> **DOCUMENT SECTION**
++++++++++
The Well-Pleaded Complaint
It is extremely important to recognize that the federal question must arise out of the complaint. The seminal case deciding this was Louisville & Nashville Railroad Co. v. Mottley, 211 U.S. 149 (1908), where the plaintiff did not assert a federal question but the defendant answered with a federal question and both parties agreed that the federal question is the only disputed issue in the case. This means that a case that raises a federal defense but no federal claim cannot be brought in federal district court.
The concept of the well-pleaded complaint was developed which required a court to evaluate whether a federal question exists based solely on examining everything that is necessary for the plaintiff’s claim (but nothing beyond that). The reason for this is that courts want to determine if a federal question exists at the outset so that time is not wasted in the wrong forum.
When is a federal question enough to justify federal question jurisdiction?
In many complaints, a plaintiff will assert that the defendant violated both state and federal law. Merrell Dow Pharmaceuticals Inc. v. Thompson, 478 U.S. 804 (1986) determined that federal question jurisdiction would exist only if plaintiffs’ right to relief “depended necessarily on a substantial question of federal law.” To help determine this the court will weigh the centrality of the federal question and the importance of the federal question.
When a federal question is embedded in a state-law claim
What if the claim is based on state law but a federal question also exists in the claim? Here, a case can be within federal question jurisdiction if federal law is a “necessary element” of the claim for relief. Grable & Sons Metal Products, Inc. v. Darue Engineering & Manufacturing, 125 S. Ct. 2363 (2005). The “necessary element” test from Grable should only be applied in cases in which the federal question is embedded in a state-law claim.
++++++++++
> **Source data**
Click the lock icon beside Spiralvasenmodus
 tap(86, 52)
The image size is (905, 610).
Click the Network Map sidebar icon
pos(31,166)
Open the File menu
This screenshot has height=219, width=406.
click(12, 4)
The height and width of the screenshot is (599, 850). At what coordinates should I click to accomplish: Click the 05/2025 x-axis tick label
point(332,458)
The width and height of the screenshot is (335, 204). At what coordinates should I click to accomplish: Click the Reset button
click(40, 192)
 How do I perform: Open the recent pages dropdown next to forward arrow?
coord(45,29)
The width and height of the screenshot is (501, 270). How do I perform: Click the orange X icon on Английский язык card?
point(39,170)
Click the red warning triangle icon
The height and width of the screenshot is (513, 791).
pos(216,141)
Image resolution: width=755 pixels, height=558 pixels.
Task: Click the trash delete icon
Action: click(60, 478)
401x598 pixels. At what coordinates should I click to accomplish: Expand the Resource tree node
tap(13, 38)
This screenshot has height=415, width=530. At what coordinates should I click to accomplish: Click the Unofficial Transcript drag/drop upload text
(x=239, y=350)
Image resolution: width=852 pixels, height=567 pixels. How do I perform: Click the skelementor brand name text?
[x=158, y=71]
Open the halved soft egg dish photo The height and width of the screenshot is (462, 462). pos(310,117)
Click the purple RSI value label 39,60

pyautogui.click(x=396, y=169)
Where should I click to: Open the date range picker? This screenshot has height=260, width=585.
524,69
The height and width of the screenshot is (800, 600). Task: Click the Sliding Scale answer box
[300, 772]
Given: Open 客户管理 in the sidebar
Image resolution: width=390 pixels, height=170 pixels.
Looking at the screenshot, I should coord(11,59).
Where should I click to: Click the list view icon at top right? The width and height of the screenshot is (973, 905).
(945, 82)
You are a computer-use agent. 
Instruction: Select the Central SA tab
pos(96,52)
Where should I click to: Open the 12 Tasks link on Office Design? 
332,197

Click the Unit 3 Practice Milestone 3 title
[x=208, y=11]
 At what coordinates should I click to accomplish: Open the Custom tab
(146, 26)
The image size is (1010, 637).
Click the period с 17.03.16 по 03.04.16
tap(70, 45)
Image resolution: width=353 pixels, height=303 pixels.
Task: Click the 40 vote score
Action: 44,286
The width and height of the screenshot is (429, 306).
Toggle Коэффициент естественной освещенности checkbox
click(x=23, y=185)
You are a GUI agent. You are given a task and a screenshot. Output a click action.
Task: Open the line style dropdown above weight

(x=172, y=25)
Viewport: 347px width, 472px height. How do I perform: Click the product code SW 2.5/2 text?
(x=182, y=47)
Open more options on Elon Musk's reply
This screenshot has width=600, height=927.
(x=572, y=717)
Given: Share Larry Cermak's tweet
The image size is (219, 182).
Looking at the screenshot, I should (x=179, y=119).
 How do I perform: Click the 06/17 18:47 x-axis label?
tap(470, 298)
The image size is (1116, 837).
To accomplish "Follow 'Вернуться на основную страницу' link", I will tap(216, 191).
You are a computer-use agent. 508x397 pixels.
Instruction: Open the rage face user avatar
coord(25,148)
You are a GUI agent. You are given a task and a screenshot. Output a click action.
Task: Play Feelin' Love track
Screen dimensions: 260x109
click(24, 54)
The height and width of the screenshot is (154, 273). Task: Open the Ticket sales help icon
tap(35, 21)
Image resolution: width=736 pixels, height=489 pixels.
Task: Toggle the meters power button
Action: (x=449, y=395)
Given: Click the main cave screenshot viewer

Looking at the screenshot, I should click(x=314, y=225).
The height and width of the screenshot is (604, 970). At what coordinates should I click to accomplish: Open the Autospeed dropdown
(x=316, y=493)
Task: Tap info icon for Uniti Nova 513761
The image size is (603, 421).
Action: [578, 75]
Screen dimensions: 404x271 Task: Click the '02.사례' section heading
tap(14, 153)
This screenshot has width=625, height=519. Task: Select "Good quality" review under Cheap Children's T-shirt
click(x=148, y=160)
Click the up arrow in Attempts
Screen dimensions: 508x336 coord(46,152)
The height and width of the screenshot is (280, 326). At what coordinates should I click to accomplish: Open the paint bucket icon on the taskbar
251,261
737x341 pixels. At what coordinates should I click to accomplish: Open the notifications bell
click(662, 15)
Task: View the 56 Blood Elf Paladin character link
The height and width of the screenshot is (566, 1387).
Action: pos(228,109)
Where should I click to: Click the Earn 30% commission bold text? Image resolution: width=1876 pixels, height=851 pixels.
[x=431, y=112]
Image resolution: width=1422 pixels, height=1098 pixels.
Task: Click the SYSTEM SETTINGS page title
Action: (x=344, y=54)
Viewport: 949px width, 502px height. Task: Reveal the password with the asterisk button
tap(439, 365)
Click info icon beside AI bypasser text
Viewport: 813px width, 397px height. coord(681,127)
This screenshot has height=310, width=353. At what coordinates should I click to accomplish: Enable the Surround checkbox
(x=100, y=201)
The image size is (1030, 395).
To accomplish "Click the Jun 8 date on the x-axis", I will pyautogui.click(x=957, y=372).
++++++++++
> **PROBLEM DESCRIPTION**
Transcribe the stretch of the text on federal question jurisdiction from "When is a federal" through "the federal question.", keeping its wording unchanged.

> **REPLY**
When is a federal question enough to justify federal question jurisdiction?
In many complaints, a plaintiff will assert that the defendant violated both state and federal law. Merrell Dow Pharmaceuticals Inc. v. Thompson, 478 U.S. 804 (1986) determined that federal question jurisdiction would exist only if plaintiffs’ right to relief “depended necessarily on a substantial question of federal law.” To help determine this the court will weigh the centrality of the federal question and the importance of the federal question.